Pain assessment in older people with dementia: literature review
Article first published online: 11 NOV 2008
© 2008 The Authors. Journal compilation © 2008 Blackwell Publishing Ltd
Journal of Advanced Nursing
Volume 65, Issue 1, pages 2–10, January 2009
How to Cite
McAuliffe, L., Nay, R., O’Donnell, M. and Fetherstonhaugh, D. (2009), Pain assessment in older people with dementia: literature review. Journal of Advanced Nursing, 65: 2–10. doi: 10.1111/j.1365-2648.2008.04861.x
- Issue published online: 17 DEC 2008
- Article first published online: 11 NOV 2008
- Accepted for publication 4 September 2008
- literature review;
Title. Pain assessment in older people with dementia: literature review.
Aim. This paper is a report of a literature review conducted to identify barriers to successful pain assessment in older adults with dementia and possible strategies to overcome such barriers.
Background. Pain is frequently undetected, misinterpreted, or inaccurately assessed in older adults with cognitive impairment. These people are often unable to articulate or convey how they feel and are often perceived as incapable of experiencing or recalling pain.
Data sources. Searches were conducted of CINAHL, Medline and other databases for the period 1993–2007 using the search terms pain, dementia, assess*, barrier* and obstacle*.
Methods.

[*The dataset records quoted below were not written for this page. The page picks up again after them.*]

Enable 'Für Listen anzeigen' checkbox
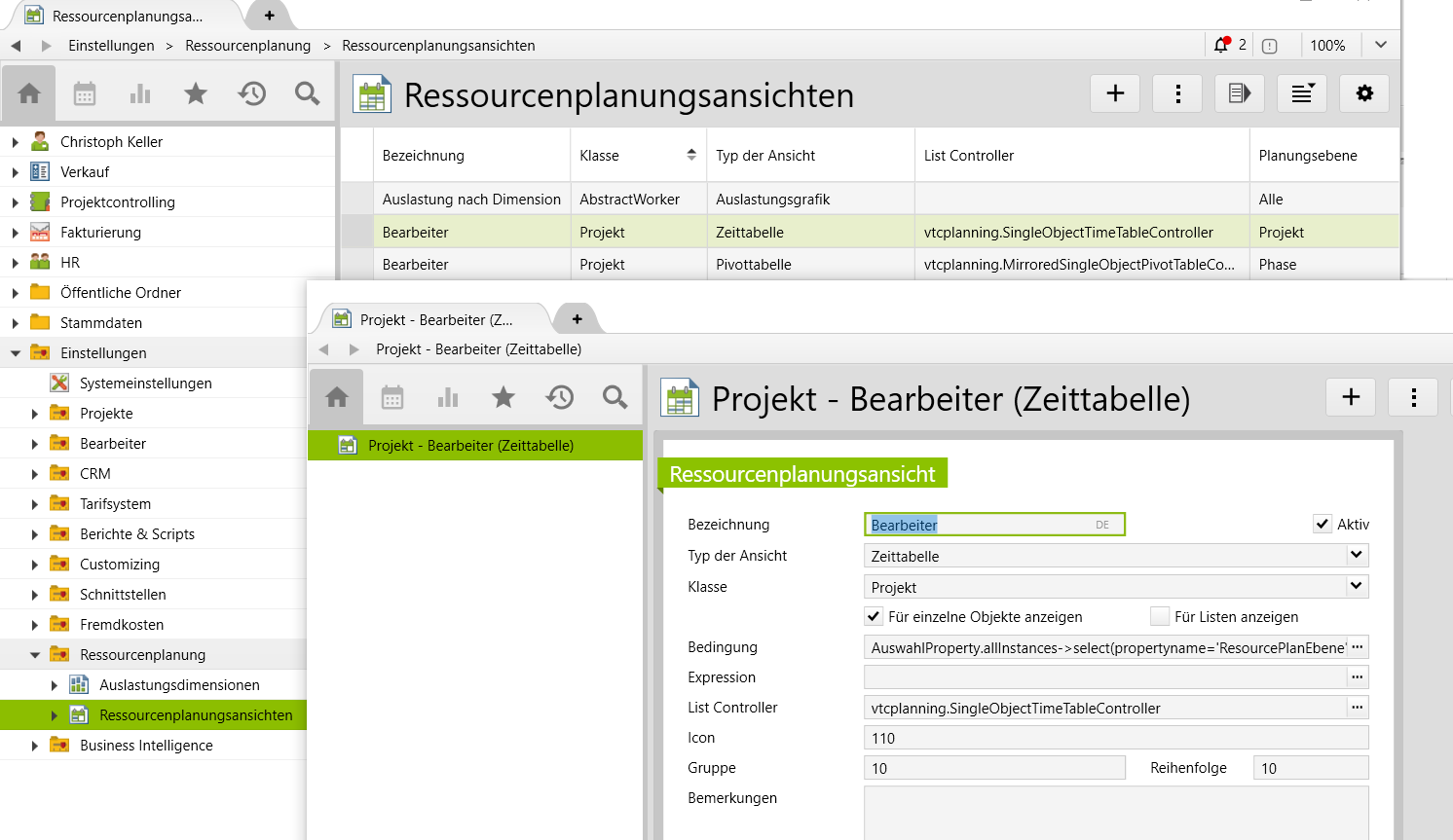Screen dimensions: 1453x840 tap(1160, 616)
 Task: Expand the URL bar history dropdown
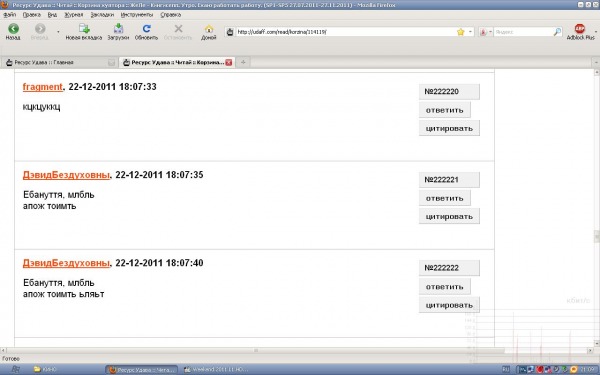[x=470, y=32]
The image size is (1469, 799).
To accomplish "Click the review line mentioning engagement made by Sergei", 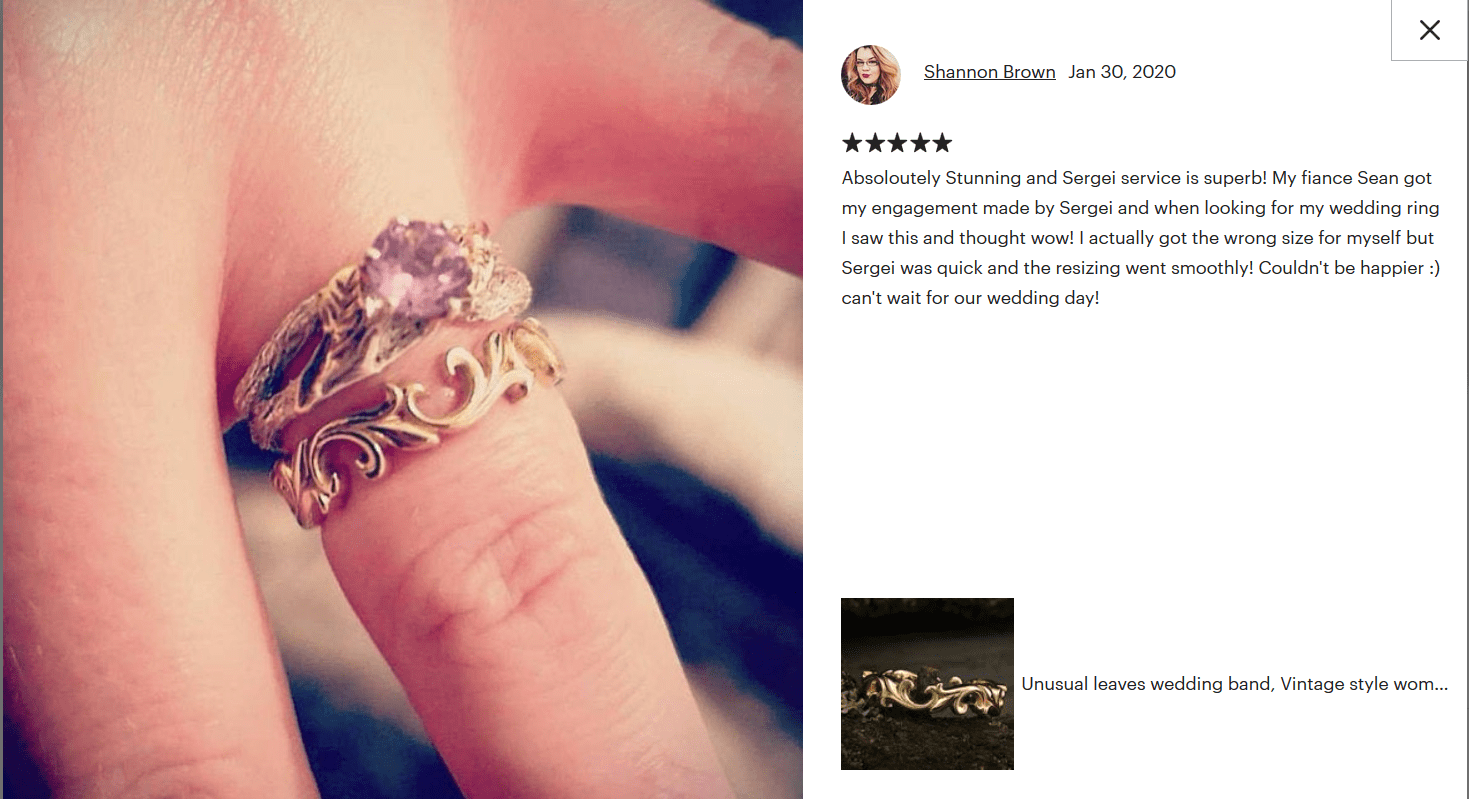I will click(x=1141, y=208).
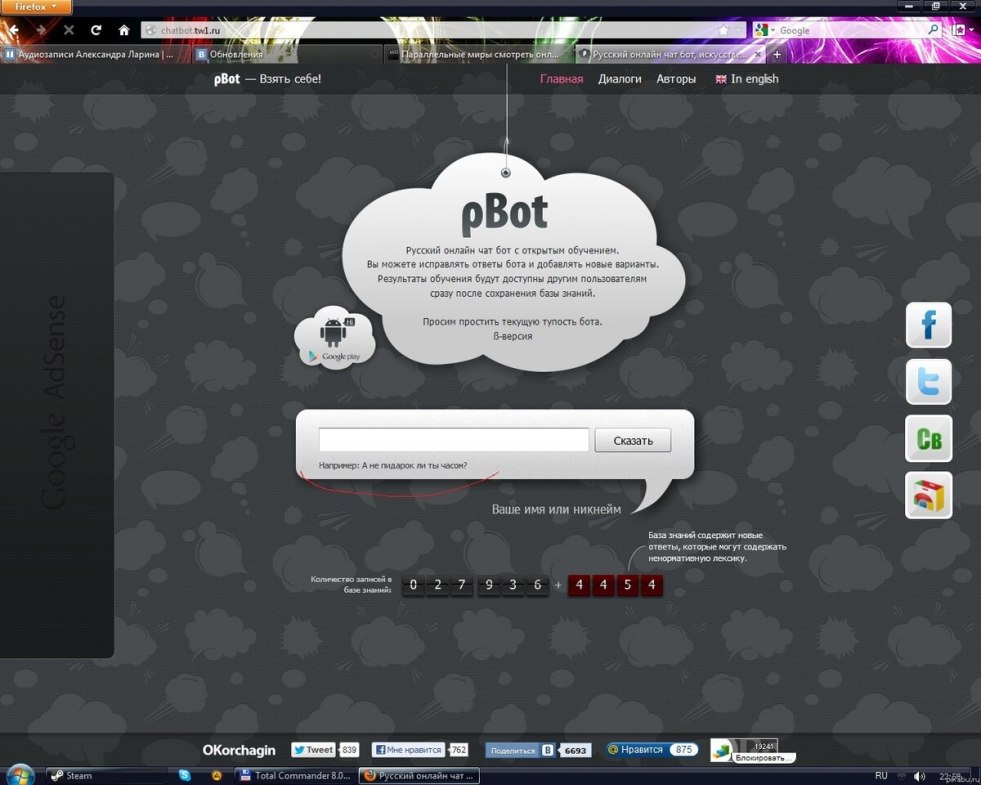
Task: Click the Сказать button
Action: 632,441
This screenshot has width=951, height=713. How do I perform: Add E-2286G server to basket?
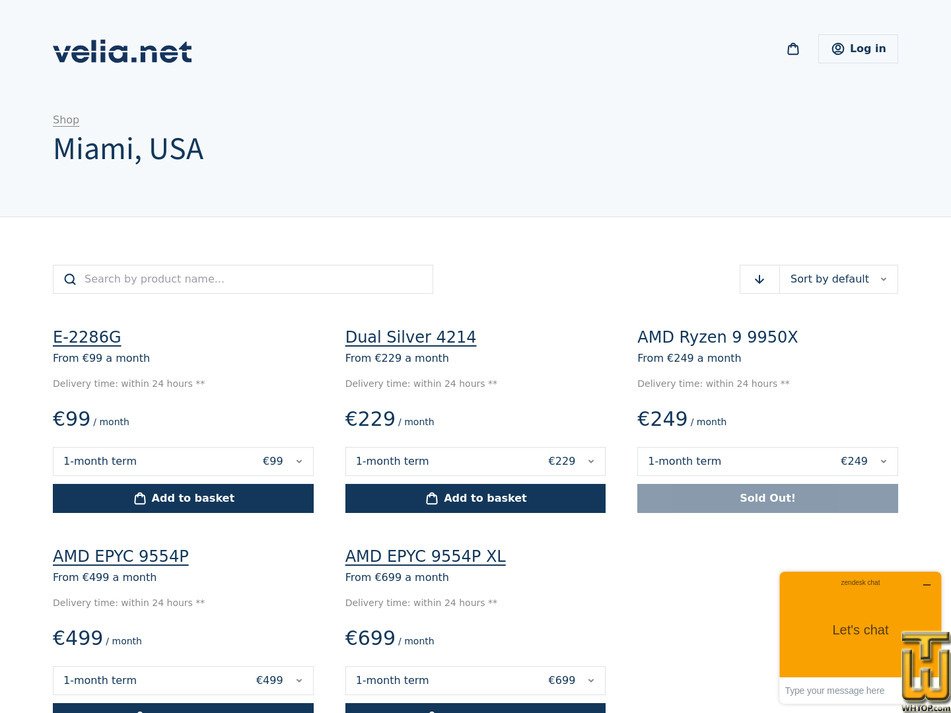tap(183, 498)
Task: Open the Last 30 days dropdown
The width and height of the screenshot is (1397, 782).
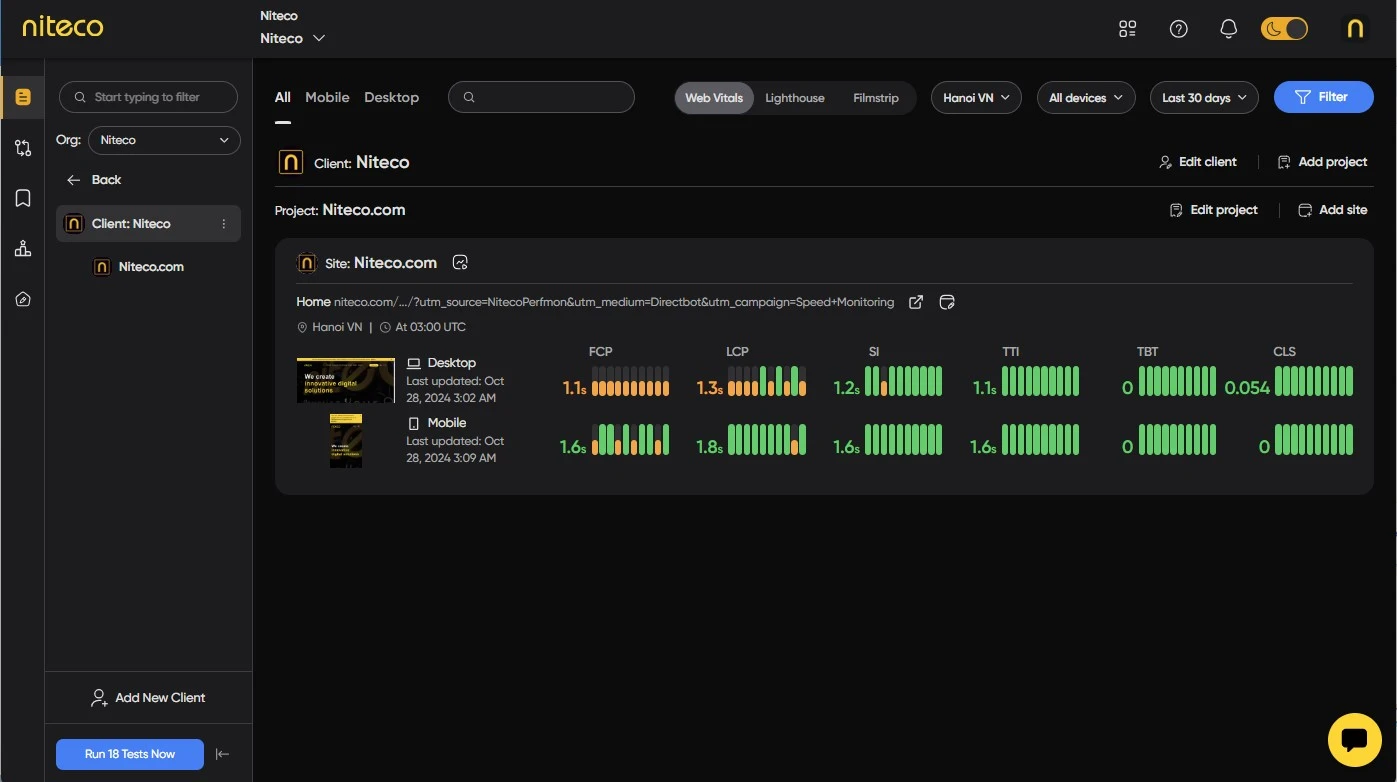Action: click(x=1204, y=98)
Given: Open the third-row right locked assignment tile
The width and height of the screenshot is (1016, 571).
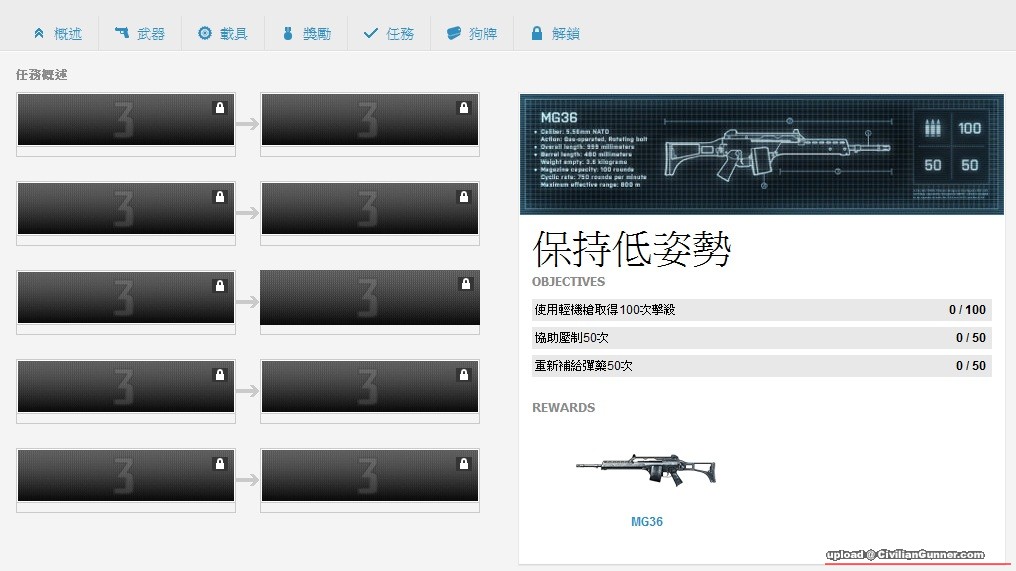Looking at the screenshot, I should [369, 298].
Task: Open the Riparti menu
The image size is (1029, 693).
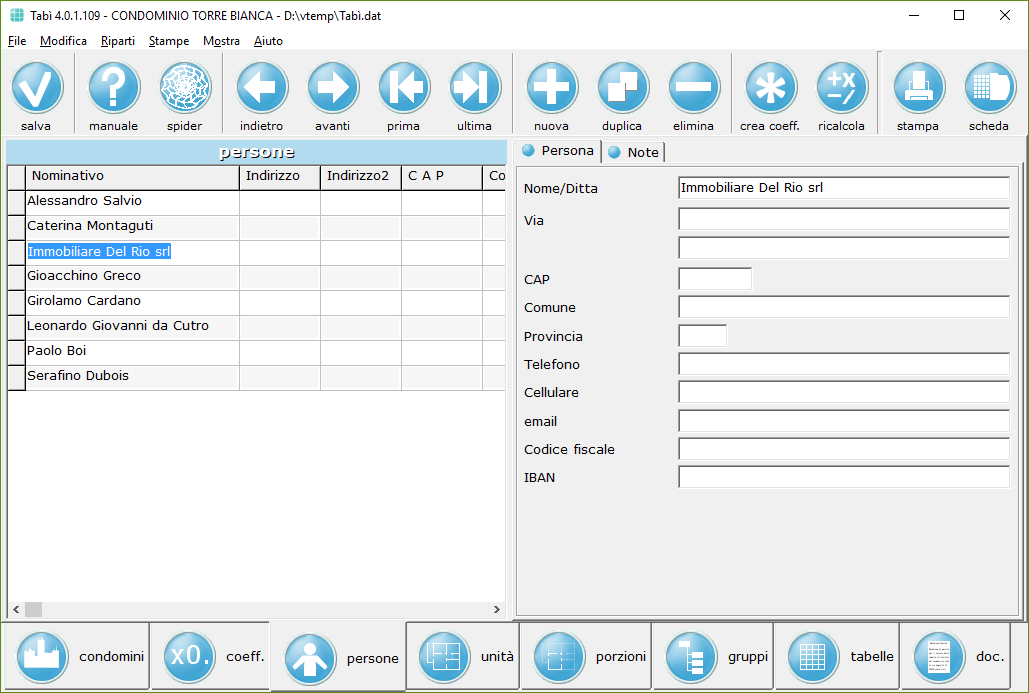Action: (118, 41)
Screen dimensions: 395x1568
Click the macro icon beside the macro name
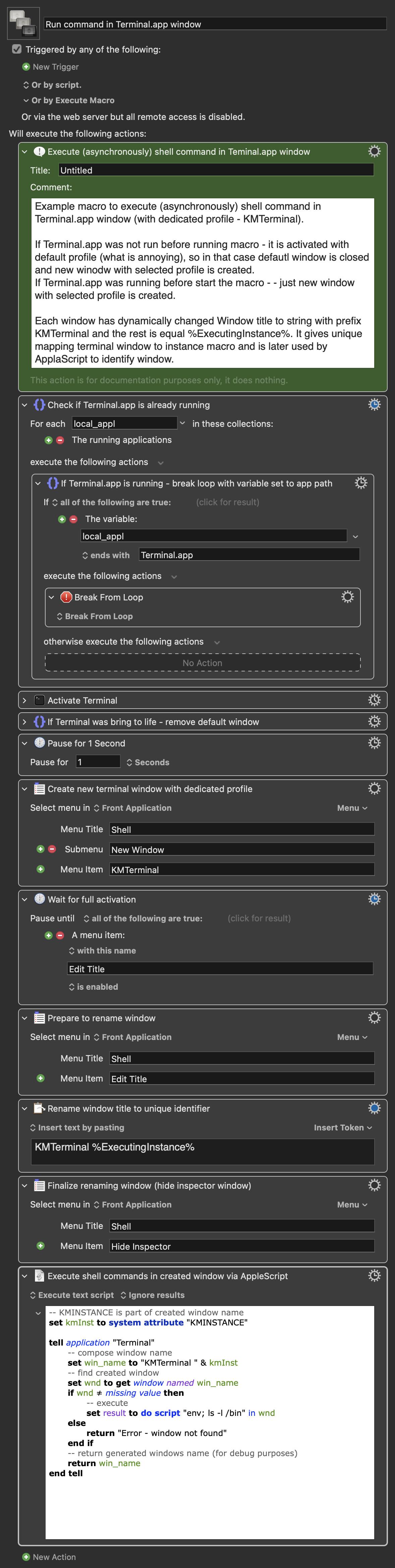pos(23,23)
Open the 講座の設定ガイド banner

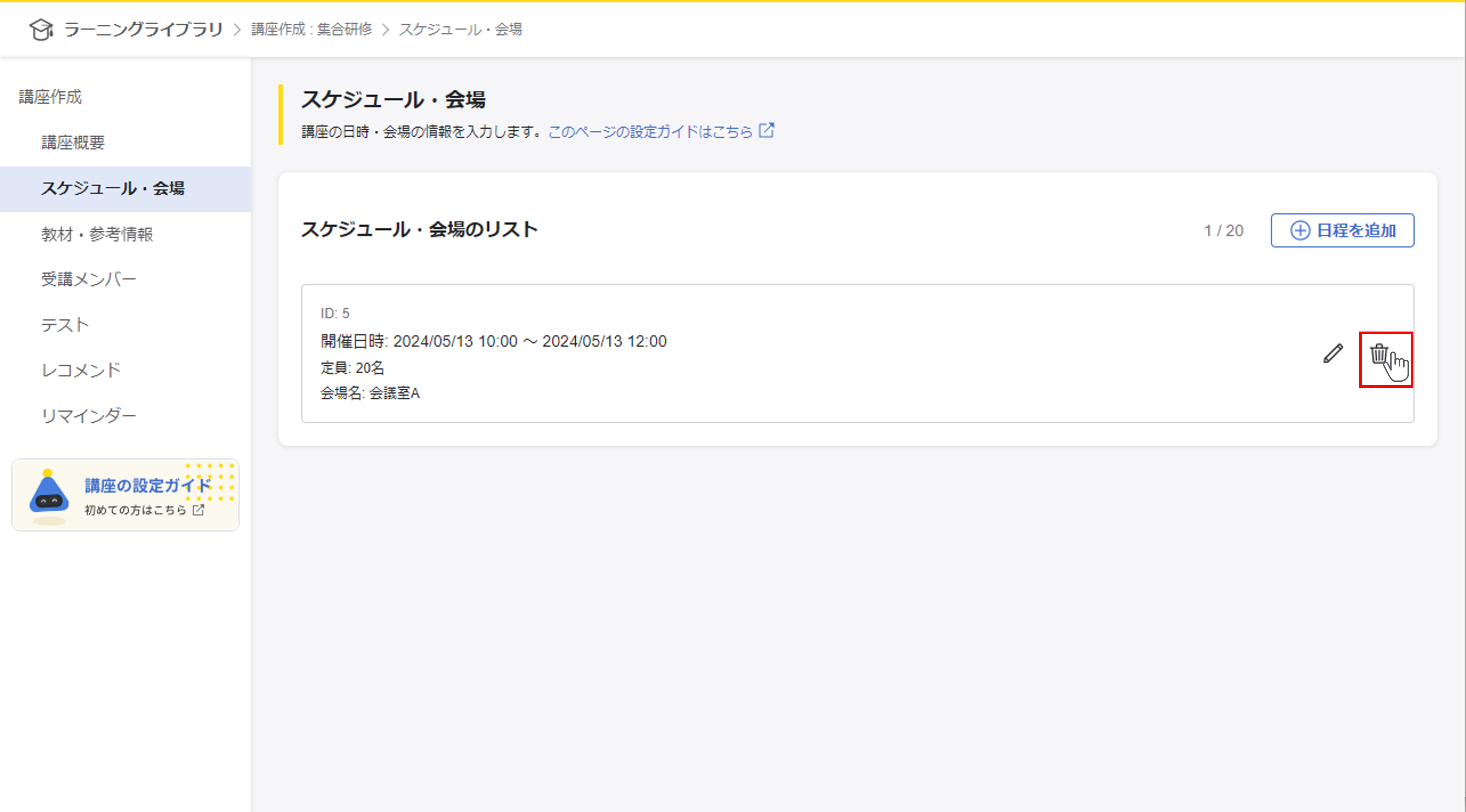point(148,485)
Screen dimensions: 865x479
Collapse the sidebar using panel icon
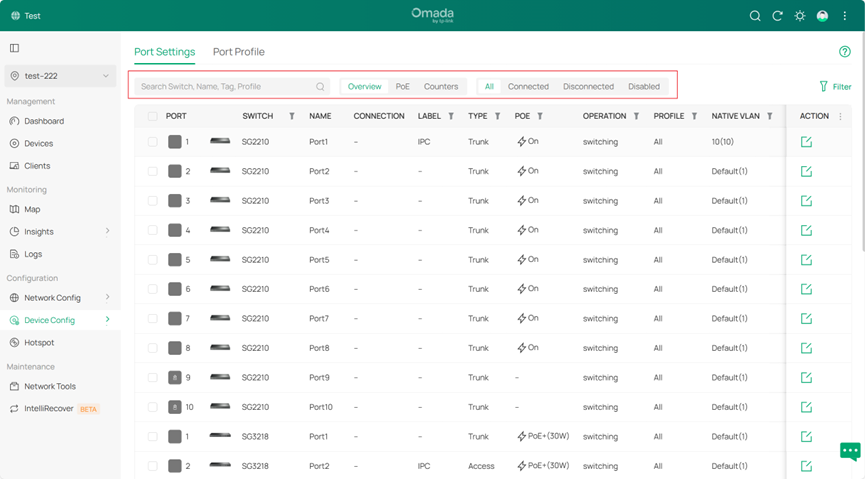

Studies were critically appraised by two independent reviewers. Data were extracted using instruments specifically developed for the review. Studies were categorized according to levels of evidence defined by the Australian National Health and Medical Research Council and Joanna Briggs Institute.
Results. Perceived barriers to successful pain assessment in people with dementia included lack of recognition of pain, lack of sufficient education and/or training, misdiagnosis or late diagnosis, and non-use of assessment tools. Barriers related to people with dementia included insufficient evidence, the possibility of a ‘no pain’ subset of people with dementia, type of pain, and stoical attitudes. Strategies proposed as means of overcoming these barriers included knowing the person, knowing by diversity/intuitive perception, education and training, and use of adequate tools.
Conclusion. More extensive education and training about the relationship between pain and dementia are urgently needed, as is the development and implementation of an effective pain assessment tool specifically designed to detect and measure pain in older adults with all stages of dementia.